◆ Extracted entries
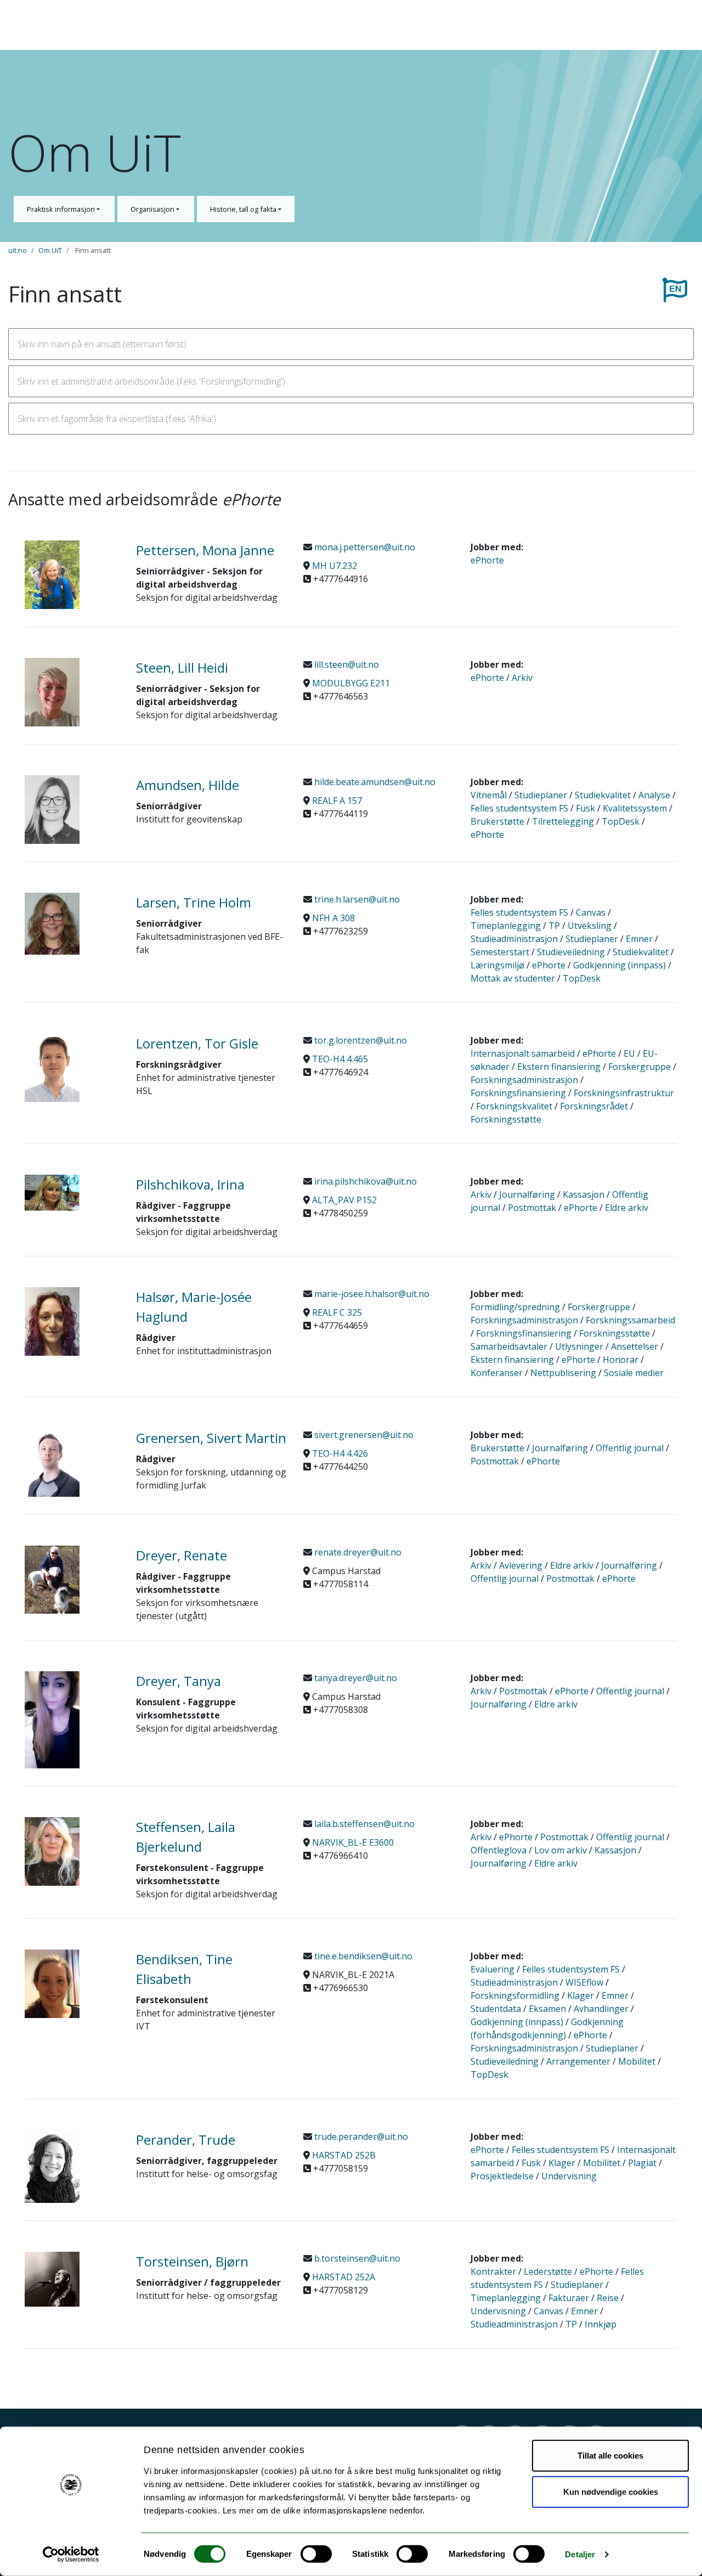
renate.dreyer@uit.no (356, 1552)
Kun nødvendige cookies (610, 2491)
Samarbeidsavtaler (509, 1346)
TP (554, 926)
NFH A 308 (333, 918)
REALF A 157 (337, 800)
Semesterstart (500, 952)
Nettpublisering (563, 1373)
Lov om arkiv (560, 1850)
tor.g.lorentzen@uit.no (359, 1040)
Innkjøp (600, 2324)
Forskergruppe (639, 1067)
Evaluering (492, 1969)
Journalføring (527, 1194)
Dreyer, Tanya (178, 1681)
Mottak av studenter (513, 978)
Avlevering (520, 1565)
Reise (608, 2298)
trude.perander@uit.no (360, 2136)
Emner (639, 939)
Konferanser (497, 1373)
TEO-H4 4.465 (340, 1059)
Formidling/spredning (515, 1307)
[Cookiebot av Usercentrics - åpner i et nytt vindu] (71, 2554)
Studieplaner (540, 795)
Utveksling (590, 926)
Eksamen (547, 2009)
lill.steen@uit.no (345, 664)
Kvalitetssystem (635, 808)
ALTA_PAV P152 (344, 1200)
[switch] (316, 2554)
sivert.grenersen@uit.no (363, 1435)
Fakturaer (568, 2298)
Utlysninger (579, 1346)
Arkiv (522, 678)
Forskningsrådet (594, 1106)
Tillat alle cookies (610, 2455)
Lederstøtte (548, 2271)
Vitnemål (489, 795)
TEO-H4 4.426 (340, 1453)
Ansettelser (634, 1346)
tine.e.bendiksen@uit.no (362, 1956)
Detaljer (580, 2554)
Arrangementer (578, 2061)
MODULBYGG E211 (351, 683)
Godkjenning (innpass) (619, 965)
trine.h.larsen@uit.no (356, 899)
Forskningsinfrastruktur (624, 1093)
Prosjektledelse (502, 2176)
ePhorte (487, 560)
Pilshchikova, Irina (190, 1184)
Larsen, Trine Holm (193, 902)
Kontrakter (493, 2271)
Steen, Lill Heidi (182, 667)
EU (629, 1053)
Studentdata (496, 2009)
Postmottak (532, 1208)
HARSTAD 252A (343, 2277)
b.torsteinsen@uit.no (356, 2258)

◆ Your instructions
Every line from the one containing "Konferanser (497, 1373)" through the last line of the entries above must be output exactly. Leave the rest out.

◆ Response
Konferanser (497, 1373)
TEO-H4 4.465 (340, 1059)
Formidling/spredning (515, 1307)
[Cookiebot av Usercentrics - åpner i et nytt vindu] (71, 2554)
Studieplaner (540, 795)
Utveksling (590, 926)
Eksamen (547, 2009)
lill.steen@uit.no (345, 664)
Kvalitetssystem (635, 808)
ALTA_PAV P152 (344, 1200)
[switch] (316, 2554)
sivert.grenersen@uit.no (363, 1435)
Fakturaer (568, 2298)
Utlysninger (579, 1346)
Arkiv (522, 678)
Forskningsrådet (594, 1106)
Tillat alle cookies (610, 2455)
Lederstøtte (548, 2271)
Vitnemål (489, 795)
TEO-H4 4.426 (340, 1453)
Ansettelser (634, 1346)
tine.e.bendiksen@uit.no (362, 1956)
Detaljer (580, 2554)
Arrangementer (578, 2061)
MODULBYGG E211 (351, 683)
Godkjenning (innpass) (619, 965)
trine.h.larsen@uit.no (356, 899)
Forskningsinfrastruktur (624, 1093)
Prosjektledelse (502, 2176)
ePhorte (487, 560)
Pilshchikova, Irina (190, 1184)
Larsen, Trine Holm (193, 902)
Kontrakter (493, 2271)
Steen, Lill Heidi (182, 667)
EU (629, 1053)
Studentdata (496, 2009)
Postmottak (532, 1208)
HARSTAD 252A (343, 2277)
b.torsteinsen@uit.no (356, 2258)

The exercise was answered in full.